Good pharmacokinetic parameters were obtained, as the maximum concentration (C_max) in rat plasma was achieved after 6 h (T_max) and found to be 171.37 ng/ml, while half-life was at 2.46 h and Area under the curve (AUC_0-t ) and (AUC_0-o)were 2069.33 and 2073.59 ng.h/ml, respectively. Also, the volume of distribution was 1.71 ml/kg. In addition, the clearance value was found to be 0.48 ml/h.kg, as it is represented by the sum of the individual organs' clearance value.

Conclusion

Novel oxindole derivatives were designed, synthesized and evaluated for their in vivo anti-inflammatory activity and analgesic potentiality. All the new target compounds, except for 5-methoxy oxindole esters 4m–p, showed very potent anti-inflammatory activity that ranged from 35 to 100% inhibition. The ketoxime ester 6a–l series was the most potent one as anti-inflammatory, especially 6j, which showed 100% inhibition. Also, promising analgesic activity was revealed, especially for 4l and 7j, which showed 100% protection with no writhing recorded in their mouse groups. Moreover, ulcer index calculation revealed superior safety of the newly invented compounds over the reference, as methoxy ester 4h and ketoxime ester 6h revealed a higher safety margin than that of indomethacin. Additionally, methoxy ester 4h exhibited dual inhibitory activity against COX-2/5-LOX, with IC₅₀ values of 0.0533 and 0.4195 μg for COX-2 and 5-LOX, respectively. It demonstrated a superior selectivity index (3.07) compared with indomethacin (0.53). Ketoxime esters 14d and 14j showed potent 5-LOX inhibitory activity with IC₅₀ of 0.2925 and 0.2577 μg, respectively.

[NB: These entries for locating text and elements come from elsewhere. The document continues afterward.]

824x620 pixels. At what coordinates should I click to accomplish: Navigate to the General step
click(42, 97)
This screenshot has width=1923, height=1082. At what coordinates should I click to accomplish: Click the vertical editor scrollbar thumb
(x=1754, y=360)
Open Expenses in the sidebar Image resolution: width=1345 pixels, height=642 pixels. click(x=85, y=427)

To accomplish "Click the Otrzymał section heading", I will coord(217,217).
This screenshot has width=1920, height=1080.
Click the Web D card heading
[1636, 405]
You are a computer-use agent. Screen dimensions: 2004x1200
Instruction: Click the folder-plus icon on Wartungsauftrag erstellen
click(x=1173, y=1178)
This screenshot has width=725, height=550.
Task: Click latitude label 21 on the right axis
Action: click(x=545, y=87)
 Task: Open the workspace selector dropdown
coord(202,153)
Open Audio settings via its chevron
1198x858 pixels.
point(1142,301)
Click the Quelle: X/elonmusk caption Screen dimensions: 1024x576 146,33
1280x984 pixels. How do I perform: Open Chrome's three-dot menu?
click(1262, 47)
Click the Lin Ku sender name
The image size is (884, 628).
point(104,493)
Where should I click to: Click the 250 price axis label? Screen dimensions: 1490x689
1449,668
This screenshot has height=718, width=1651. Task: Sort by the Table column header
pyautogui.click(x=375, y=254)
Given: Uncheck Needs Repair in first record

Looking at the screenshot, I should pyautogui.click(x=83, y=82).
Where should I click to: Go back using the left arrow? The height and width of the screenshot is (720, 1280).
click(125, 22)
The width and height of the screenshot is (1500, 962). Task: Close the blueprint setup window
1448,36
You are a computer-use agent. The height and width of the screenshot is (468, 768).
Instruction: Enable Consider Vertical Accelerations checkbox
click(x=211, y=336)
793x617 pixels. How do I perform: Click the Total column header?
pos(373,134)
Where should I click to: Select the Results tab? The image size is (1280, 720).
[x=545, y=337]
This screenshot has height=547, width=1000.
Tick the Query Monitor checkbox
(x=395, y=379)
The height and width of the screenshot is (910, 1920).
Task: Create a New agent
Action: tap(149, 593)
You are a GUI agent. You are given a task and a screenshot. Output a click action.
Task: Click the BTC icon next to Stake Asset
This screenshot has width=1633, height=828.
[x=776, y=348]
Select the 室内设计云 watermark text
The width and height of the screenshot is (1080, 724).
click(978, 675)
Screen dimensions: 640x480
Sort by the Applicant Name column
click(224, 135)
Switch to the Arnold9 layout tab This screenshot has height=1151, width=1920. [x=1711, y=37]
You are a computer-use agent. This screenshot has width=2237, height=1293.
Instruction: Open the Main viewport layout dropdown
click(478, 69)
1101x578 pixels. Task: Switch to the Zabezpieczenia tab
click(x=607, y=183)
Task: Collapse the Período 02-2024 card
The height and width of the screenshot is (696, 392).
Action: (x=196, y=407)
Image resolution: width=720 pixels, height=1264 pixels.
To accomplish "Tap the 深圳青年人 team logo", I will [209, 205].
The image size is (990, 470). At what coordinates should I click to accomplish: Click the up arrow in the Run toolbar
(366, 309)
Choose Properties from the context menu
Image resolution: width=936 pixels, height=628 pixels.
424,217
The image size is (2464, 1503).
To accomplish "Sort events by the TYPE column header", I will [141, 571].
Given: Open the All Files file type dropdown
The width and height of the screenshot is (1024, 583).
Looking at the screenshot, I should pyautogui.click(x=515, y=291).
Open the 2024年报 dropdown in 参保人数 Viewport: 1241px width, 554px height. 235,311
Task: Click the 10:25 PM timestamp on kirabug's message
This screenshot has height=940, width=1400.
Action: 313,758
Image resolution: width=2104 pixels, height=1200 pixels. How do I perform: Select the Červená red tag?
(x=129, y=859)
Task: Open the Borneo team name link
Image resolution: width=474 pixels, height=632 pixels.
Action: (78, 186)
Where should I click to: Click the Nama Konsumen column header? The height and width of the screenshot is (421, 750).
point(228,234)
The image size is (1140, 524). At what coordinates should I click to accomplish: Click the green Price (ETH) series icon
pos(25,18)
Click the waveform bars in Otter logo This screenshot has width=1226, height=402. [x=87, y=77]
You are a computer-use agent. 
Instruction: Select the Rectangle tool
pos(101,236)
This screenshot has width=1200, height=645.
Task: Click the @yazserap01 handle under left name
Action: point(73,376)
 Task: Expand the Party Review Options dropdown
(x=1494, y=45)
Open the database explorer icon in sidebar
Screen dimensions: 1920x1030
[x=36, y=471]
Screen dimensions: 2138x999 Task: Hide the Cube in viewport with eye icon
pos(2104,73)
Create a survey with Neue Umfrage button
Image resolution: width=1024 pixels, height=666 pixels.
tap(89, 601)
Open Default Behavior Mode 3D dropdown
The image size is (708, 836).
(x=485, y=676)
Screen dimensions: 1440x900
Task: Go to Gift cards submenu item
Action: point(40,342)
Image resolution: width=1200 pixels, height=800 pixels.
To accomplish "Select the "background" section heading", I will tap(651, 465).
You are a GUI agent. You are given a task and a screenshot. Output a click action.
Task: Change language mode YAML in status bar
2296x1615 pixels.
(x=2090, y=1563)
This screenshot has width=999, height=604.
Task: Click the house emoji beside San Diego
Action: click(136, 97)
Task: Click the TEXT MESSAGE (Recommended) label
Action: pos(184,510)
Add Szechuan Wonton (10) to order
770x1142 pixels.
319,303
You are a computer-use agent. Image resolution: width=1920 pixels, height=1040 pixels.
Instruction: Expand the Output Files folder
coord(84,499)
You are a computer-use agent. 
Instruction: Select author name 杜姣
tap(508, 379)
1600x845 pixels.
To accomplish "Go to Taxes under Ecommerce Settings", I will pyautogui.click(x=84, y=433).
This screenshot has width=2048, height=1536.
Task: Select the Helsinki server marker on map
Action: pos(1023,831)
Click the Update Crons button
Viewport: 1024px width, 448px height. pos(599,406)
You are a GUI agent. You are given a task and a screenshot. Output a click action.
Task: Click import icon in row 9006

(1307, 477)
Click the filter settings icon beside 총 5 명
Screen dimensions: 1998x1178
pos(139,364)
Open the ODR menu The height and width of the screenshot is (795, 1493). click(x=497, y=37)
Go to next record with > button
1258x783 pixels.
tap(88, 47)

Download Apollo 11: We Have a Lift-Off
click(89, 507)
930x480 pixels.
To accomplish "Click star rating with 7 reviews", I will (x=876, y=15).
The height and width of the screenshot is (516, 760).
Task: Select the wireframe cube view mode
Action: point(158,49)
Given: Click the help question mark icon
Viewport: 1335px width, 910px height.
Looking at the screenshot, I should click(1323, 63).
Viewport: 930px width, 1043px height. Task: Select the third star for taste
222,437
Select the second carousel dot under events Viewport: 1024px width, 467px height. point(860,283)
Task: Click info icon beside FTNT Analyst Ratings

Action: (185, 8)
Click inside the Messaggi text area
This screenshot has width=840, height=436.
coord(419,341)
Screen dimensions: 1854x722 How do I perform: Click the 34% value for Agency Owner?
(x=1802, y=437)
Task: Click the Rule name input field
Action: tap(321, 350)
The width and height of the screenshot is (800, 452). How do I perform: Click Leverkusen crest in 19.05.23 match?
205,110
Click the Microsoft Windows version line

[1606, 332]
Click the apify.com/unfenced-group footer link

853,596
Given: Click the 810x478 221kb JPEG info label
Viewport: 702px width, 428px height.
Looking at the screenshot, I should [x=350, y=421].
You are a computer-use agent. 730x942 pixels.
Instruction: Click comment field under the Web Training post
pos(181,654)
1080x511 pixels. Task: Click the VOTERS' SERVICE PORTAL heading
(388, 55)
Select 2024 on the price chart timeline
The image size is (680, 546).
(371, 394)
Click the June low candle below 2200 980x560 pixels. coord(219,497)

Molecular docking simulations that were carried out for the most active compounds 4h, 6d and 6j in addition to the reference compounds (meloxicam and celecoxib), predicted the binding pattern and the binding affinity, also it rationalized the obtained experimental biological activity of the most active compounds in the active sites of COX-1, COX-2 and 5-LOX. Furthermore, their key physicochemical parameters were calculated, and the three compounds possessed promising predicted pharmacokinetic properties and drug-likeness.

Further, a new method was developed and validated for the quantification of compound 4h in rat plasma using MS/MS, that was found specific and sensitive to be applied to a pharmacokinetic study in rats.

Financial disclosure

The authors have no financial involvement with any organization or entity with a financial interest in or financial conflict with the subject matter or materials discussed in the manuscript. This includes employment, consultancies, honoraria, stock ownership or options, expert testimony, grants or patents received or pending or royalties.

Competing interests disclosure

The authors have no competing interests or relevant affiliations with any organization or entity with the subject matter or materials discussed in the manuscript. This includes employment, consultancies, honoraria, stock ownership or options, expert testimony, grants or patents received or pending or royalties.

Writing disclosure

No writing assistance was utilized in the production of this manuscript.

Ethical conduct of research

The authors state that they have obtained appropriate institutional review board approval or have followed the principles outlined in the Declaration of Helsinki for all human or animal experimental investigations.